CLEVELAND — Dr. Susan Albers, Cleveland Clinic psychologist and New York Best-Selling Author on mindfulness, said there are five foods and two spices that can have a major impact on your mood.

"We used to think that there was a one way direction between food and mood — how we feel impacted what we eat. Now we know that there is a bi-directional relationship. What we eat impacts how we feel and how we feel impacts what we eat," said Albers. 

1. Mandarin Oranges

"My No. 1 favorite food for stress and depression is mandarin oranges. When you are feeling really depressed, your body is pumped full of cortisol and your immune system takes a hit. Mandarin oranges have a fantastic dose of vitamin C, and you need this when you're feeling stressed. Also, studies have shown that the scent of mandarin oranges are calming," Albers said.

2. Walnuts

"If there is one food that is going to help your entire body and mood, it is walnuts. Consider eating a handful of walnuts every single day. They are filled with Omega-3, and Omega-3 is helpful for our memory, our cognition and our mood. They are full of melatonin, and that helps you to sleep, so if you're feeling anxious, oftentimes, it is difficult to sleep."

3. Mushrooms

"There is a significant correlation between depression and low vitamin D levels.

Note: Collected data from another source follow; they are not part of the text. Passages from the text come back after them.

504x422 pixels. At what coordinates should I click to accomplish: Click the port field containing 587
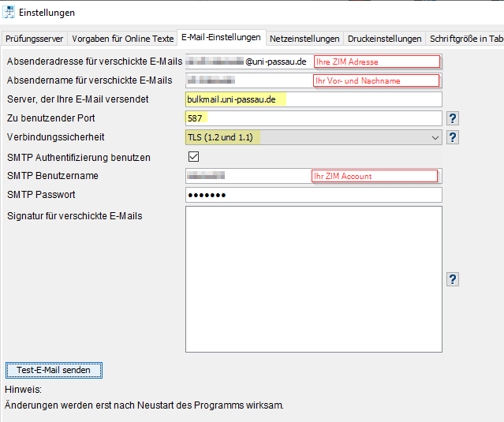[314, 118]
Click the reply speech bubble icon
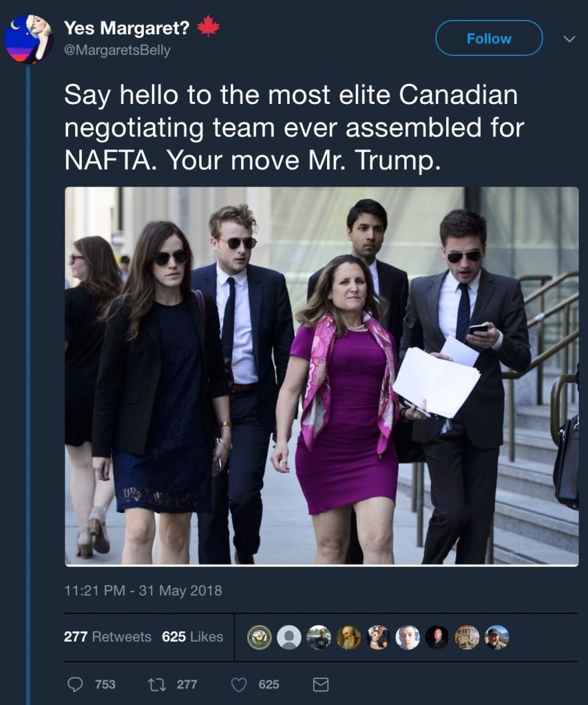This screenshot has width=588, height=705. pyautogui.click(x=74, y=684)
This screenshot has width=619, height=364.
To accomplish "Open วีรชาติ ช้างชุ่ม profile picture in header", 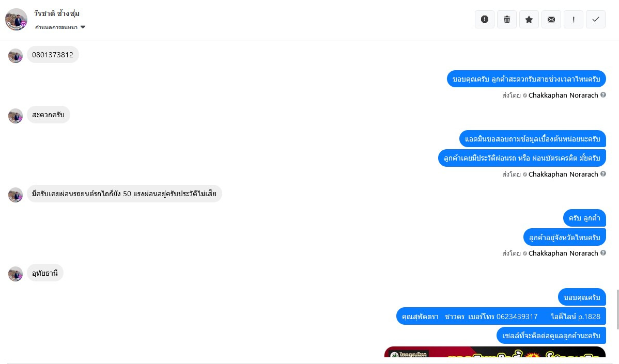I will (16, 19).
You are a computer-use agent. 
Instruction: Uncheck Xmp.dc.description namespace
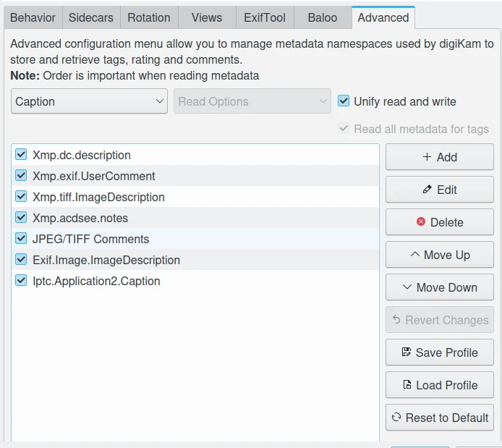tap(21, 155)
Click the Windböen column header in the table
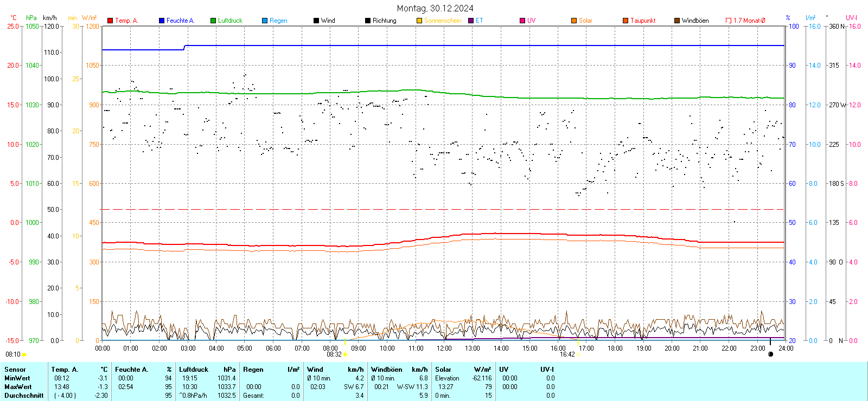The image size is (868, 401). [387, 370]
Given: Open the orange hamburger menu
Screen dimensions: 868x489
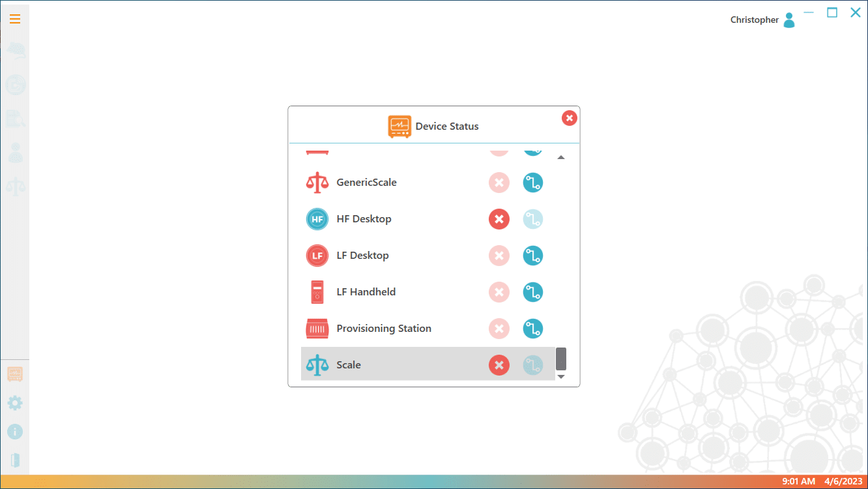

One of the very best sources of vitamin D are mushrooms, particularly wild mushrooms. They grow outside, so they absorb the sunlight."

4. Pumpkin Seeds

"Pumpkin seeds are one of the world's best sources of magnesium. Magnesium has been shown to be correlated with anxiety. People who have low magnesium also experienced a great deal of anxiety because magnesium helps to bind to receptors that are calming and they block receptors and neurotransmitters that are more energizing. Unfortunately, about 79% of the world is low in magnesium. So if you're experienced anxiety, try pumpkin seeds." 

5. Brazil Nuts

"A recent study found that eating just two Brazil nuts every single day can increase your Selenium. Selenium is an important mineral that's involved in our thyroid and our thyroid runs everything in our body, from our mood to our temperature to our sleep habits. So eating just two Brazil nuts is as effective as taking a supplement, so that's worth the investment.

6. Cinnamon

"Cinnamon is helpful in regulating blood sugar. Now when our blood sugar is low, that's when we feel really angry and anger is a really clear example of that connection between our mood and food, so sprinkle cinnamon on everything — put it in your coffee, on cereal, yogurt (or) in stews. It is a great spice and everybody loves it

7. Turmeric

"Turmeric has been shown in a recent study to be as effective as Prozac in helping to manage mood."

Albers wants people to think about how food can change their lives for the better. 

"People focus on reducing food in their lives and taking things off of their plate," said Albers, "Instead, think about what you can add each day. What is one food that you can add that is going to help your mood and your health?"